Fatumina admet qu’elle peut se sentir “seule” et qu’il est particulièrement difficile de savoir que les personnes qui ne jeûnent pas ne sont pas traitées de la même manière que les femmes qui ont leurs règles.
“On se sent seul quand on ne jeûne pas et on se sent exclu. Vous vous sentez observée, c’est presque comme une paranoïa que tout le monde vous regarde et vous juge”, explique-t-elle.
“D’un point de vue religieux, les femmes qui ont leurs règles sont dispensées de jeûner pendant le ramadan. Donc, d’un point de vue religieux, en tant que femme, vous pouvez manger en public et vous pouvez manger en privé, il n’y a aucun problème à faire l’un ou l’autre. Le problème vient de la culture ou de la société, car il y a un tabou autour des règles.
“Les règles ne sont pas prises au sérieux, elles sont considérées comme moins graves qu’un mal de tête et c’est la raison pour laquelle je pense que beaucoup de gens s’attendent à ce que vous mangiez en privé [pendant le ramadan]. Selon l’islam, vous avez le droit de manger, mais beaucoup de femmes se sentent irrespectueuses à cause de cela.
“Les personnes souffrant d’autres problèmes de santé sont également exemptées.

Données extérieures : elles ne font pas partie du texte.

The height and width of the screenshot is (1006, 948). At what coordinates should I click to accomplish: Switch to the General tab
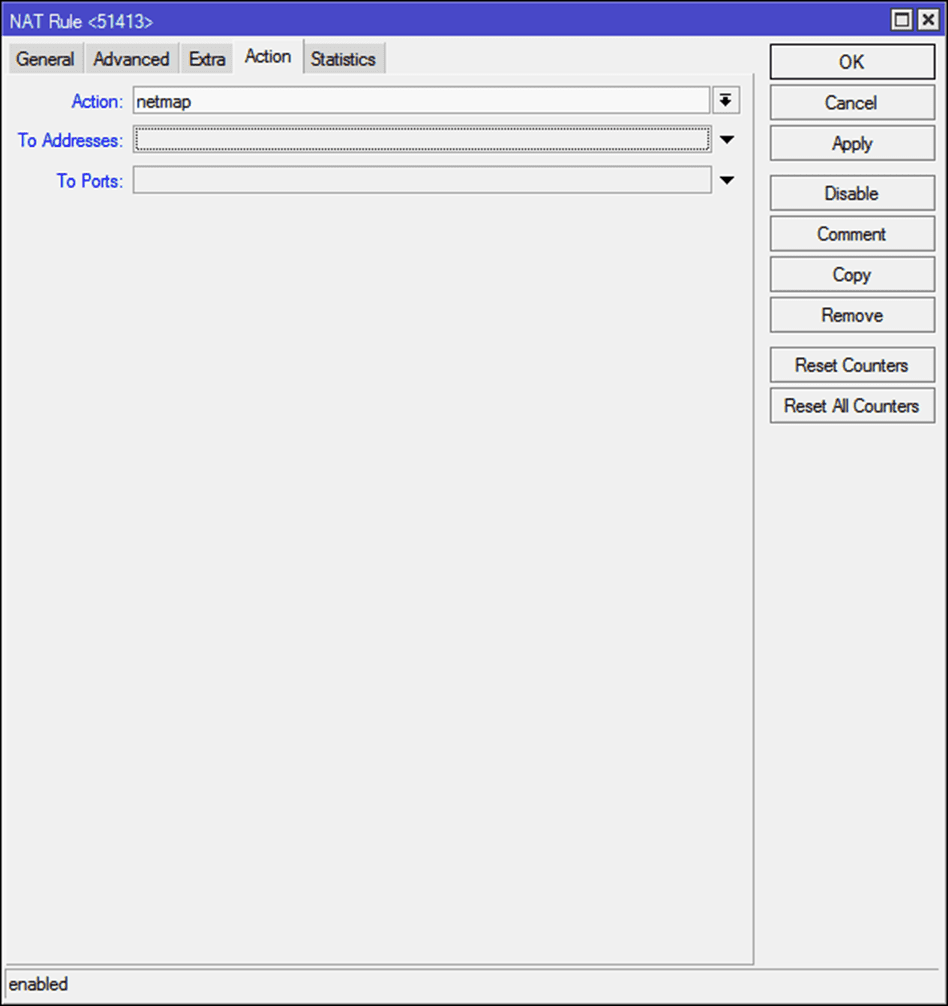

Par exemple, les diabétiques ne sont pas obligés de jeûner, mais ce qui est amusant, c’est que si quelqu’un souffre de diabète et ne jeûne pas, personne ne le questionne, car cela est considéré comme une raison plus légitime de ne pas jeûner que les règles.
“Si plus de gens réalisaient l’impact physique et mental des règles, il y aurait plus de compréhension, surtout quand il s’agit du jeûne.
“Le ramadan, c’est l’acceptation, l’amour et le rassemblement, et les gens devraient vraiment être plus gentils avec une femme qui a des saignements parce que nous ne sommes pas bien et que notre corps a besoin de plus de nutriments.
Le tabou qui entoure les règles n’est pas spécifique à l’islam, mais constitue un “problème mondial”, selon Fatumina, qui, après avoir passé des années à avoir honte, souhaite désormais normaliser la conversation autour de la menstruation.
Elle ajoute qu’elle n’a plus peur de parler ouvertement et honnêtement de ses règles pendant le ramadan et qu’elle “parlera des règles comme [elle] parle du café”, et espère encourager les autres à faire de même.
“La honte est un problème de société. Les règles sont taboues presque partout dans le monde. Il s’agit pourtant de la chose biologique la plus élémentaire, et cela ne devrait pas être un problème.
“J’en suis arrivée à un point, et c’est ainsi depuis quelques années, où je crie haut et fort que j’ai mes règles.
Je me suis retrouvée dans des situations où mes cousins se moquaient de moi lorsque j’allais voir la grande famille et que tout le monde jeûnait, et ils me demandaient “pourquoi tu ne pries pas ?” et je répondais “je saigne par le vagin, voulez-vous en savoir plus ?
“À partir du moment où j’ai commencé à être plus ouverte à ce sujet, c’est devenu plus facile. Tout d’un coup, ce n’était plus un secret. Lorsque quelque chose est secret, on craint que cela ne se sache, mais une fois que c’est sorti, il est trop tard.
“Je parle maintenant des règles tout au long de l’année avec ma famille et mes amis, de sorte que c’est normalisé au moment du Ramadan.
En fin de compte, nous devons simplement ne pas nous excuser et dire “écoutez, je saigne, je suis malade, je ne vais pas bien, alors je vais manger tout ce que je veux aujourd’hui”.